The press consensus is that the only real bright spots for the Republicans are the victories of the brothers Bush in the Texas and Florida gubernatorial races. The LAT says that George W. Bush’s re-election instantly makes him the Republican presidential front-runner. The NYT’s R.W. Apple says both Bushes are to be reckoned serious presidential contenders. And Maureen Dowd only seems to be half-joking when she suggests that the brothers form a Bush-Bush ticket in 2000.

A front-page Wall Street Journal story details a little-noticed aspect of the emerging e-marketplace: large corporations are moving slowly into Internet marketing, not really any longer because of misgivings about its power, but because it threatens to destroy traditional hands-on sales channels, which still constitute about 90 percent of most companies’ order flow. For instance, the Journal ponies up a Seattle GM dealer who has made ten additional sales this year with the help of his automaker’s Web sites, but who also worries that GM might someday just take buyers’ orders directly and get rid of him.

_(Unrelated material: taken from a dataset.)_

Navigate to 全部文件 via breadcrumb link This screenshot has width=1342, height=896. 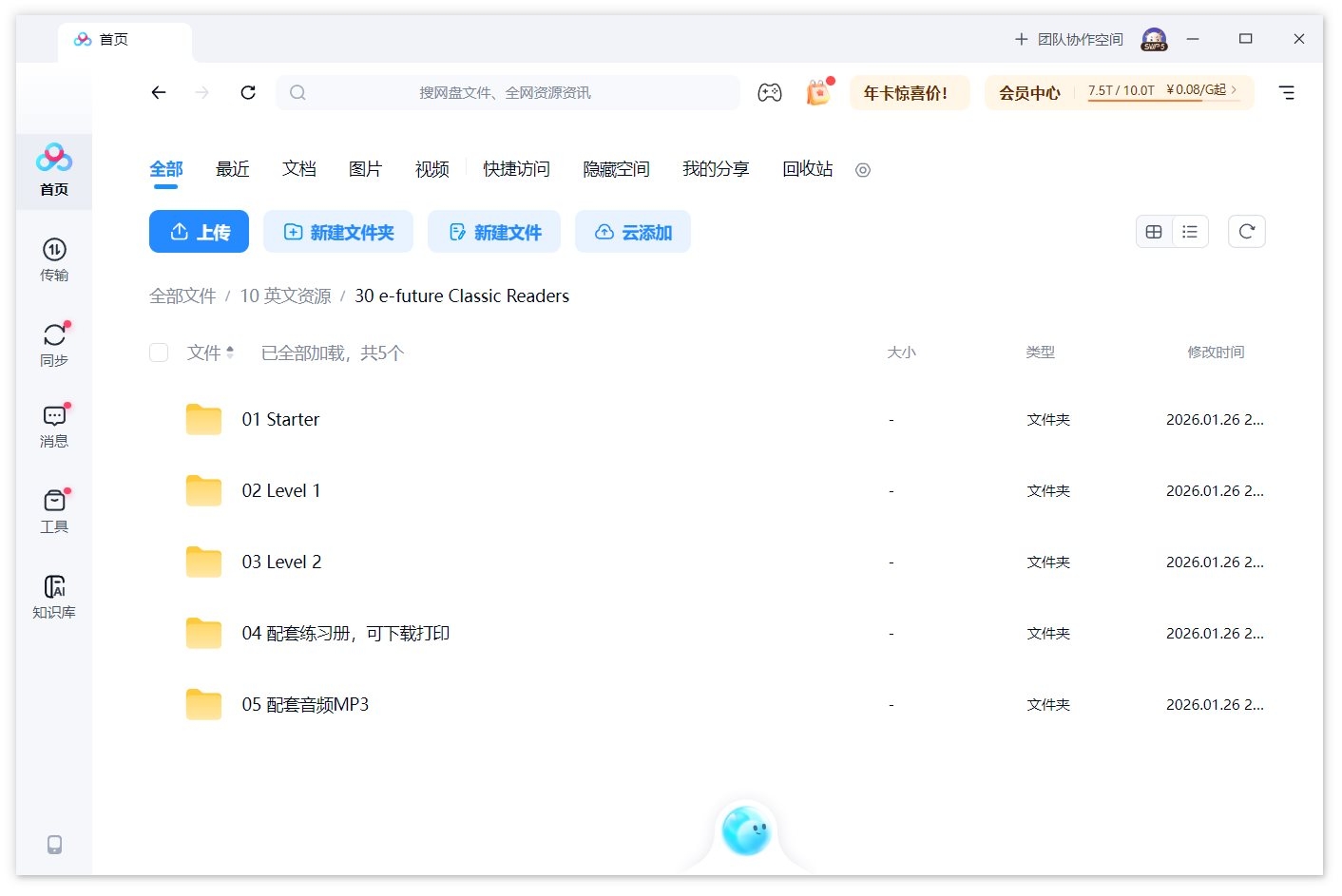point(182,295)
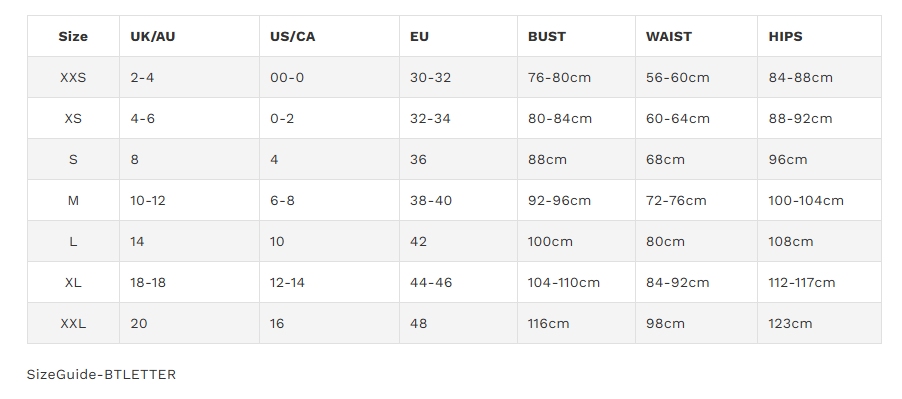Click the WAIST column header
The image size is (902, 399).
[668, 36]
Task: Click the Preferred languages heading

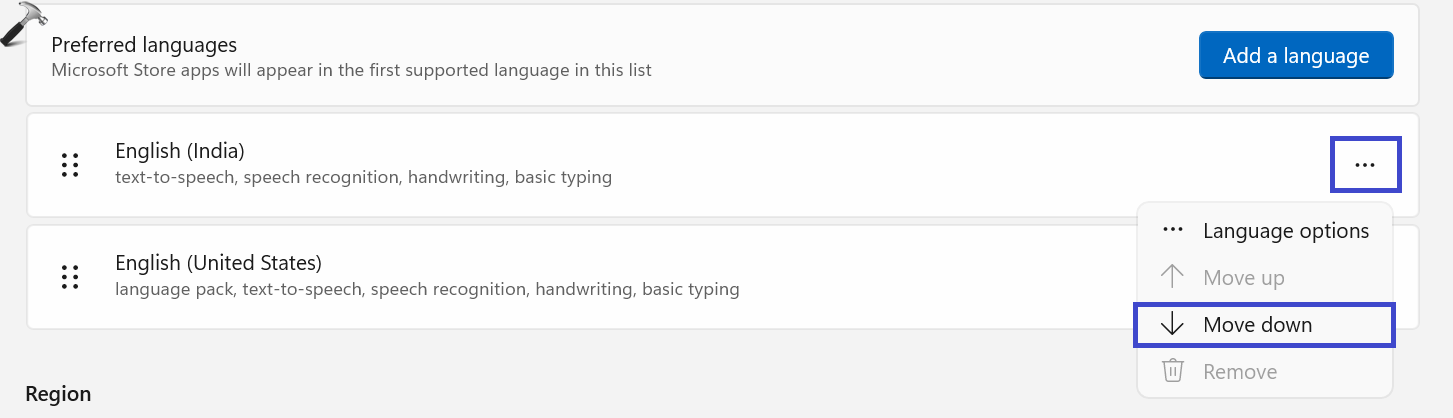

With the papers relentlessly rah-rahing over the latest exploits of the home team, often, amazingly, on the front page, it’s sobering to take in the NYT op-ed on the rampant criminality of professional football players. According to the piece, it’s look-the-other-way day in the front office. Coach Dick Vermeil of the St. Louis Rams is quoted saying this about a linebacker charged last week with involuntary manslaughter in a crash in which the other driver died: “I think it’ll be good for him to get back and get with his teammates and get going again.” Then there’s another Ram who plays on despite having pleaded guilty to aggravated assault in a case where the victim suffered partial paralysis and brain damage. And the Miami Dolphin wide receiver who, despite one conviction and two arrests for beating his fianc,e, was offered a new contract by the club and has never been disciplined by the league. The author, Jeff Benedict, claims that a study he helped conduct shows that 1 out of 5 NFL players has been charged with a serious crime.

An AP story inside the WP reports that the Caldor department store chain has apologized for unwittingly publishing 11 million copies of an advertising circular in which two smiling boys are depicted playing Scrabble around a game board where the pieces clearly spell out the word “RAPE.”

The WP, famous for applying wholesomeness principles to its copy, outdoes itself today. The Reliable Source’s item about an election day get-together of old pols includes this quote from one of them: “If a bomb went off in this place, 50 percent of the country’s known supply of [equine droppings] would be destroyed.” Can’t the Post see that whereas the actual phrase used would go by virtually unnoticed, the paper’s baroque translation only forces the reader to dwell on the matter?